5 Last-Minute College Preparation Tips

February 23, 2019
Posted in Student Tips
February 23, 2019 ACS

Your senior year is coming to a close, and many of your friends have locked in their final college selection. But if you’re still narrowing your choices, or feeling unprepared for the transition, these five tips can help streamline the rest of the process.

Apply for a few more scholarships. Even if you feel that your financial aid package is well rounded, search for private scholarships anyway. Many of these go unclaimed each year, so you might as well give it a shot. It never hurts to have extra money for books, supplies, unexpected expenses, or just a new pair of walking shoes to get around campus.

Learn budgeting skills now. Speaking of money, you’ll be on your own soon. One of the roughest parts of the transition from high school to college, for most students, is learning to budget and manage money. If you don’t already have one, ask your parents to help you open a checking account and get accustomed to managing it. If you have a job, save a bit of each paycheck in a savings account, for unexpected expenses during your first semester at college (trust us, they will happen).

Unsubscribe from email lists. If you’ve crossed a school off of your final list of possibilities, go ahead and unsubscribe from their email list. Your inbox will be a bit less cluttered, and you’ll be less likely to have last-minute second thoughts about a school you rejected for good reason.

Put together a resume, and ask for recommendation letters. You might need a resume to apply for jobs on your new campus, or for other future opportunities. Craft a solid resume now, and ask one or two high school teachers for recommendations as well (these might also help with those scholarship applications).

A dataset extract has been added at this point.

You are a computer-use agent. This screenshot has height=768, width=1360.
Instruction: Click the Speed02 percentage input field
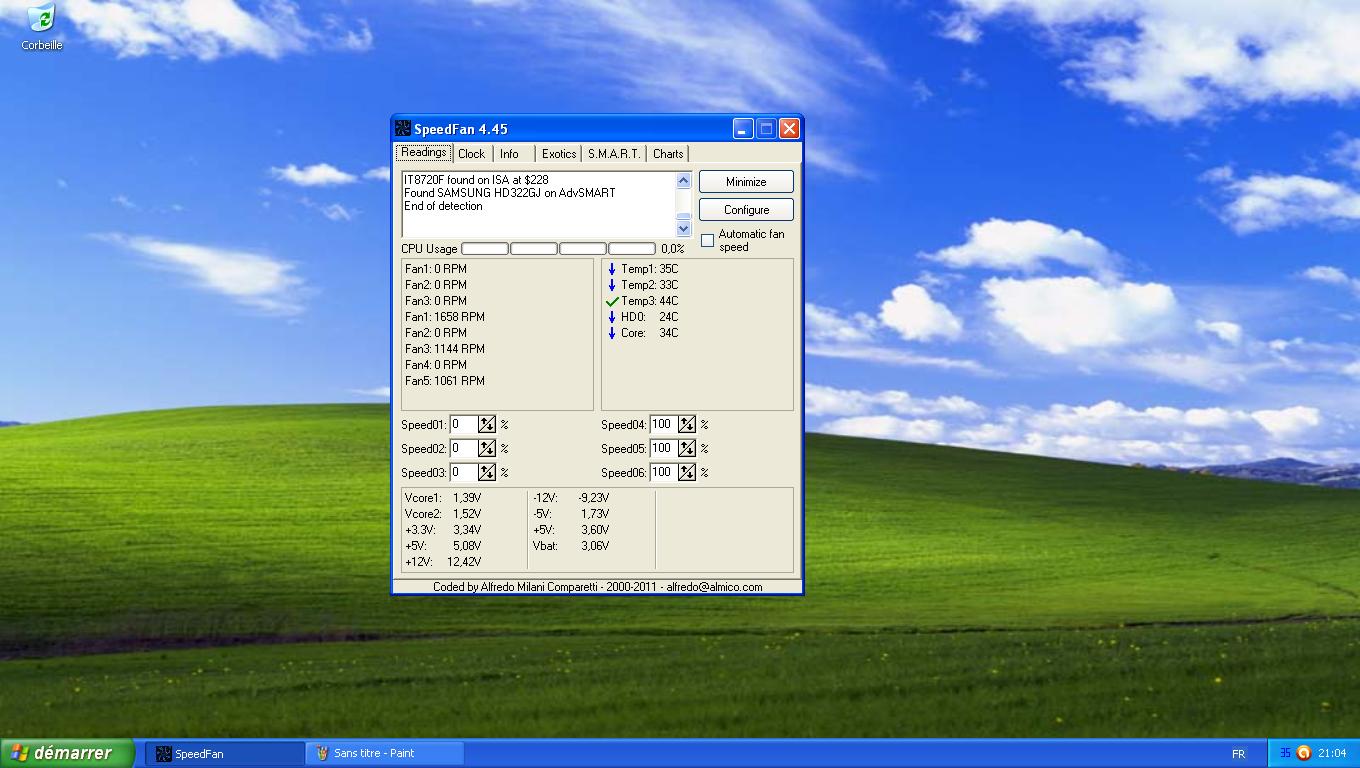[x=463, y=449]
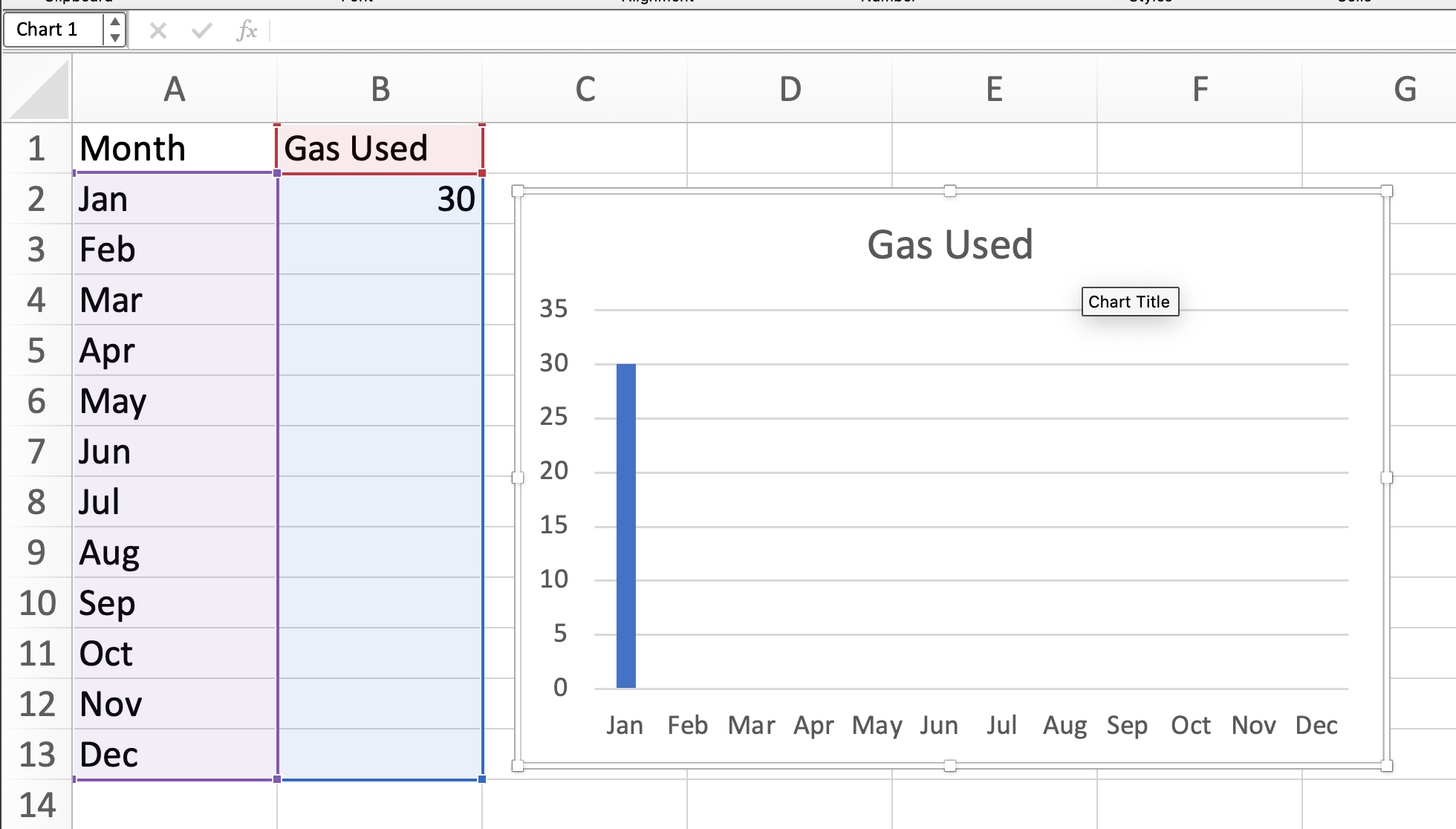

Don’t stress over your major. If you haven’t chosen one yet, don’t let the pressure get to you. There are plenty of core classes you can take during your first year, that will apply to just about any degree program. Make a list of the basic courses you need to cover, and include a few subjects that have always interested you. Work those into your schedule during the first two semesters. At worst, you’ll just have some fun and learn something new. But you might discover a field of study that leads to your eventual major.